In lurking around the SLJ’s “All Together Now” Netvibes page, I’ve discovered many new blogs by school librarians to follow. Quite obviously some are rather experienced, but many others are very experienced. The new bloggers are using a variety of platforms to test the waters, and I’ve seen many Edublogs, WordPress, and Blogger blogs. I have always had a strong dislike to the Google Platform known as Blogger or Blogspot.
One reason for this dislike is of this particular platform is it seems to be blocked a lot by k12 schools, more than likely due to the bar that rides across the top and includes a link to the “next blog” which is randomly loaded. The issue here, I imagine, is the chance that the next blog will be significantly less than educational. I initially tried blogger, but when I decided it was risky due to that little feature, moved over to Edublogs, which I’ve grown quite comfortable with, and must say the behind the scenes helpers have been immensely nice and generously helpful with any issues I have had. (thanks Sue!!)
Another issue I had with Google’s Blogger platform was the feed. While it behaved like a blog, allowing comments and feed I could subscribe to in my reader, it lacked a feature I liked in WordPress and Edublogs–>a comment feed. The comments feed allows one to read blogs in their reader as if they are a conversation. When people asked me what platform they should try, I would suggest first Edublogs, then WordPress, and then strongly steer them away from Blogger, no matter how easy it was reported as being. Why? No comments feed available. Well, I guess Google got wind of this complaint (surely not from little ol’ unimportant me). They have made the fix and made it possible for Blogger users to add in their subscription feeds to their side bars–both for all posts and all comments. (How? Simply go into the dashboard, find layout, add a page element, and select subscription feeds.)
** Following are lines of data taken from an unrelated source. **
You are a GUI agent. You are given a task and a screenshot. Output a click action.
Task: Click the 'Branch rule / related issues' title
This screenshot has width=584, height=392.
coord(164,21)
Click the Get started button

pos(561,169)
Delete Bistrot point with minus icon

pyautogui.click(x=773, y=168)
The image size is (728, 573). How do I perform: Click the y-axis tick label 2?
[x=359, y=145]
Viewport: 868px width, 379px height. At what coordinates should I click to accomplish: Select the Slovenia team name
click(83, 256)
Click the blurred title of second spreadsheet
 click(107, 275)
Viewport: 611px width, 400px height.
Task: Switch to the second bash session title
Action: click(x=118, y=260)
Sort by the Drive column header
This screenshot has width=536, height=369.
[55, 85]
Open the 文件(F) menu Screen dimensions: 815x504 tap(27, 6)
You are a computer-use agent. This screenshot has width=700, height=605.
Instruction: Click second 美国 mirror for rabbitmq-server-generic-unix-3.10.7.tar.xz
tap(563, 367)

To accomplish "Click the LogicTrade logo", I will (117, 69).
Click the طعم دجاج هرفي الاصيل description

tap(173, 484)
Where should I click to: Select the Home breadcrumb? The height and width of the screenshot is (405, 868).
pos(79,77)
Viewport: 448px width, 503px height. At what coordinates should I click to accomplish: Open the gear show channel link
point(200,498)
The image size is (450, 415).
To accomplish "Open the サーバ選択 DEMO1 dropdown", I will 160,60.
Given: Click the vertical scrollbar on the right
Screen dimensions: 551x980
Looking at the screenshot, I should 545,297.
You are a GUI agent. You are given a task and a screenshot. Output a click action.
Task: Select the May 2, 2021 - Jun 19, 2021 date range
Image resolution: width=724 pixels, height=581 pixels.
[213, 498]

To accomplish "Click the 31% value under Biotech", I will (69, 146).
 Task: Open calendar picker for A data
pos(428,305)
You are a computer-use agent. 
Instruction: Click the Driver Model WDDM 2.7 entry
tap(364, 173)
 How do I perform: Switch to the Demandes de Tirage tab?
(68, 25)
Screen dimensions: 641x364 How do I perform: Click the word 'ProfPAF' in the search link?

What does this mean? It means now I can subscribe to their posts and comments, and really feel a part of a conversation happening in a blog. As it was, if I followed a blogger user, I had to leave my aggregator to read comments. Now they will come to me in my reader. W00T.
No, I’m not going back to Blogger. But I will stop steering newbies away from it. I will recommend it AFTER Edublogs, and then only as a last resort. Sorry Google–lose the risky and totally unecessary “next blog” feature. Make that an optional feature instead.